Top of Records supplied

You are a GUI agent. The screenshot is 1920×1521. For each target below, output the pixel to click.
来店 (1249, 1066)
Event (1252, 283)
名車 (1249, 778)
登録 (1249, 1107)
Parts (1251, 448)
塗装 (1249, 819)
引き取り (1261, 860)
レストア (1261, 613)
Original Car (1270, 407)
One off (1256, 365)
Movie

Bottom of Records supplied

Aim of the task: Output every line of the listing exactly as written.

Output of the task:
You are a GUI agent. The screenshot is 1920×1521. For each target below, output the pixel to click.
来店 (1249, 1066)
Event (1252, 283)
名車 (1249, 778)
登録 (1249, 1107)
Parts (1251, 448)
塗装 (1249, 819)
引き取り (1261, 860)
レストア (1261, 613)
Original Car (1270, 407)
One off (1256, 365)
Movie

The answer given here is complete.